I mean attempts to go back to the origins of the faith in life and spirit. In their rejection of tradition, such movements can overlap with fundamentalism, but they are not identical.

Of course, in one sense it is impossible to return to the origins of any religion; the river of history has moved on, changing context and understanding. Thus, once the European Enlightenment happened, Westerners could never really be actively pre-Enlightenment, only Counter-Enlightenment.  Nevertheless, the desire to return to origins of faith can be a powerful one.

Returning to origins
The dominant such return-to-origins movement within Christianity is Pentecostalism. It is phenomenally successful--from a few hundred adherents around 1900, it had about 250 million by 2000: at that rate of growth (a large assumption), there will be a billion Pentecostals by the middle of this century.

If you seek to go back to original Christianity, what do you do? A lot of preaching, a lot of attention to the Gospels' you seek to have the experience of the Holy Spirit indwelling (hence Pentecostal, from the original Pentecost), speak in tongues, and engage in congregational togetherness. There is a strong aspect of collective self-help in Pentecostalism, as there was in early Christianity. Hence much of its appeal to the wretched of the Earth, both the materially wretched and the spiritually wretched.

If you want to go back to original Islam, what do you do?

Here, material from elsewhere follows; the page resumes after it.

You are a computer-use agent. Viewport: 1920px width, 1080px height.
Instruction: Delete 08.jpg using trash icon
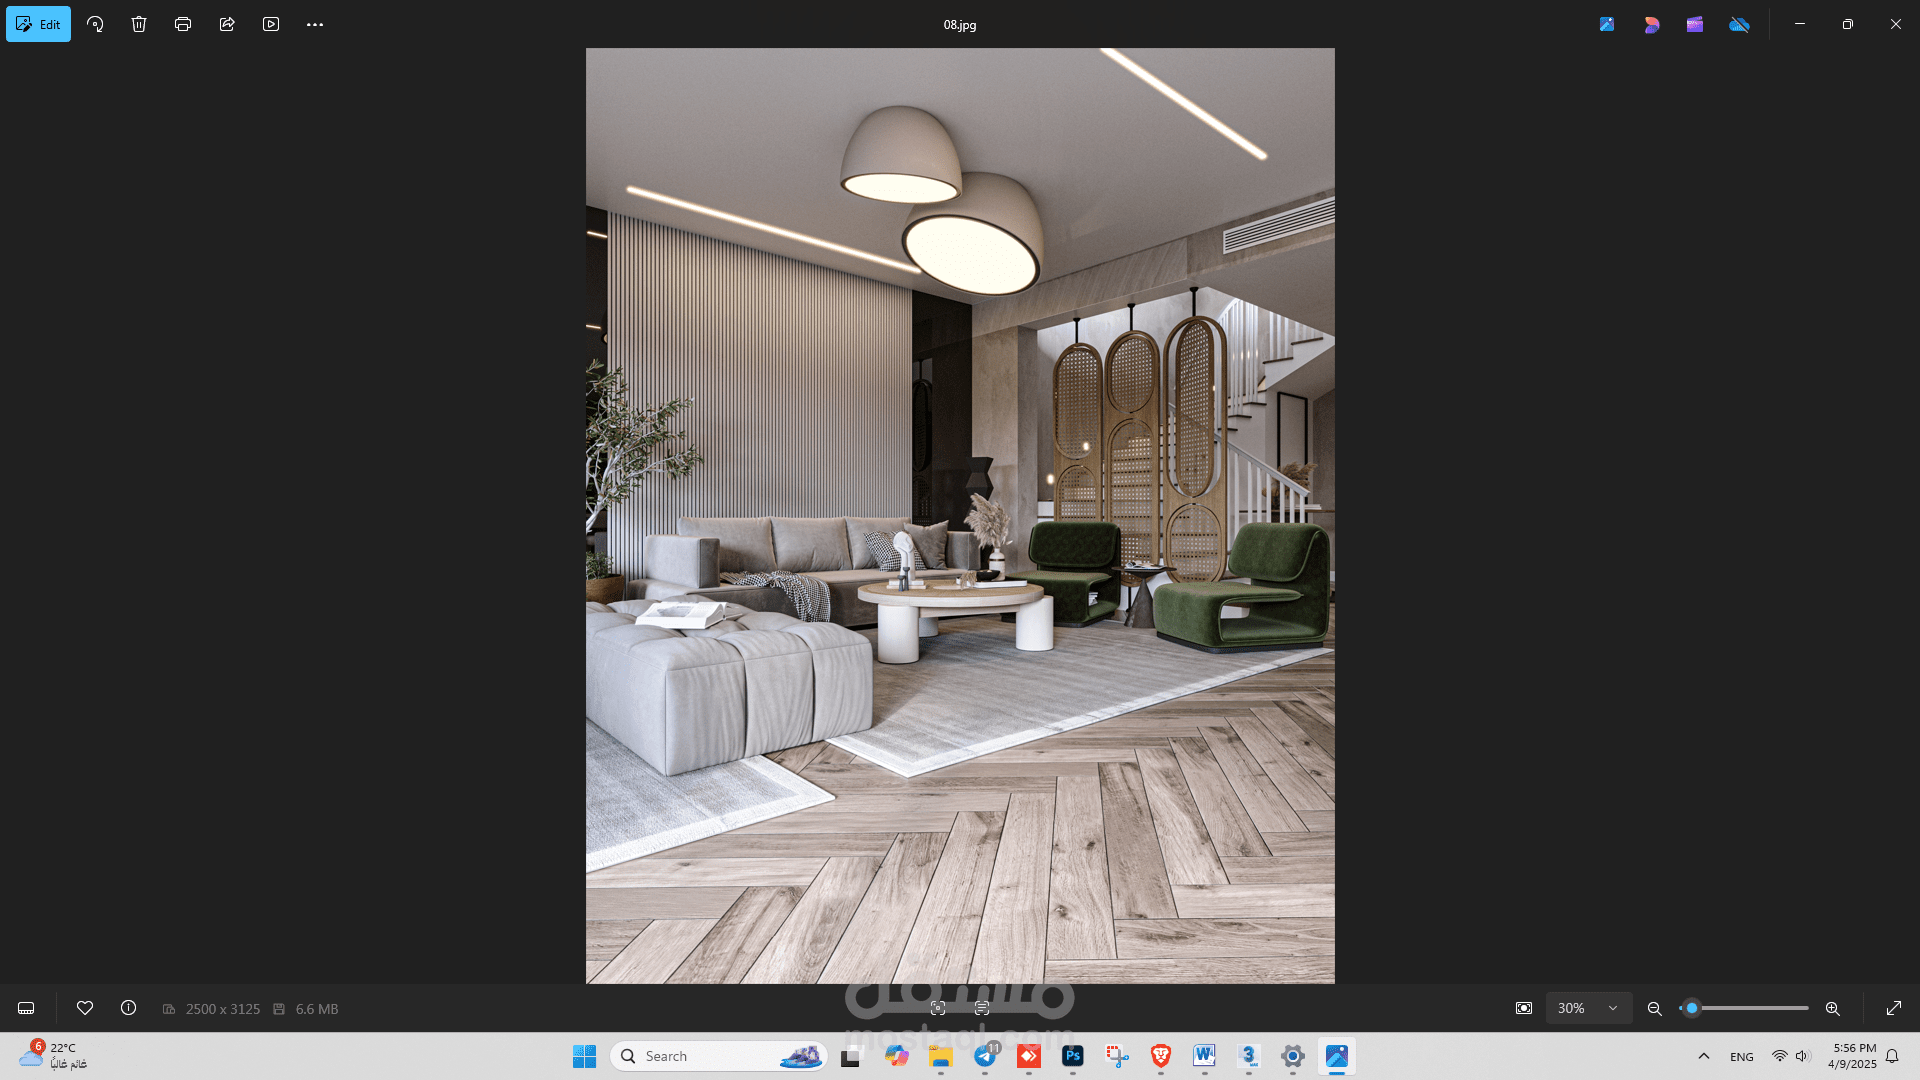[139, 24]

If you are following the received Muhammad of Medina--the flight to which is the Islamic Year Zero--then you seek to conquer territory to establish Sharia rule, destroy the holy places and religmous artefacts of non-believers, massacre male unbelievers and enslave their women and children and behead those who write nasty things about you. Which should all sound terribly familiar. How much of this follows the received example of the Prophet? All of it.

Islamic history is full of violent, purifying movements who seek to follow the example of the Prophet and go forth and conquer. They have the Medinan Suras and the life of the Prophet ("the walking Quran") as conqueror and ruler to inspire them.

The Meccan-Medinan cycle
Islam also has extended periods of intellectual and artistic ferment and tolerance. The Islam of the Meccan Suras. The Islam of pragmatic tolerance, of live and let live (as long as Muslim dominance is not threatened). The Islam of the Umayyad (661-750) and early Abbasid Caliphates (750-C11th), of early al-Andalus, of the Central Asian Enlightenment, of the great Mughals.

The problem is, Meccan Islam is always followed by Medinan Islam. Cosmopolitan al-Andalus was overwhelmed by the Almoravids and Almohades. The Seljuq Turk advance imposed a much more rigid and intolerant version of Islam. An anti-tolerance counter-reaction which became even more intense in response to the Mongol onslaught, finishing off the Central Asian Enlightenment. Islam under stress typically reacts by being much more Medinan.

Alas, stress can simply mean slights to Muslim self-image (particularly male self-image); as historian Bernard Lewis famously discussed in his essay The Roots of Muslim Rage.

Nor is stress necessary for the switch to occur. Even the periods of tolerance were punctuated by episodes of massacre and repression: either because some ruler shifted to the Medinan approach or due to clerical incitement. Or such "Meccan" periods are simply ended by such shifts. The period of Mughal tolerance came to an end when Aurangzeb (r.1658-1707) took the throne, though it had been declining somewhat under his father, Shah Jahan (r.1628-1658). The death of Meccan Islam is always an in-house killing: it is murdered by Muslims, not outsiders.

Needless to say, the jihadis are Medinan Islam.

It is not good enough to point to Meccan Islam and say "that is Islam". Medinan Islam is also Islam: and Islam regularly returns to it. The contrast between Pentecostalism and the jihadis does tell us something about the difference between Christianity (particularly Christianity in the contemporary world) and Islam.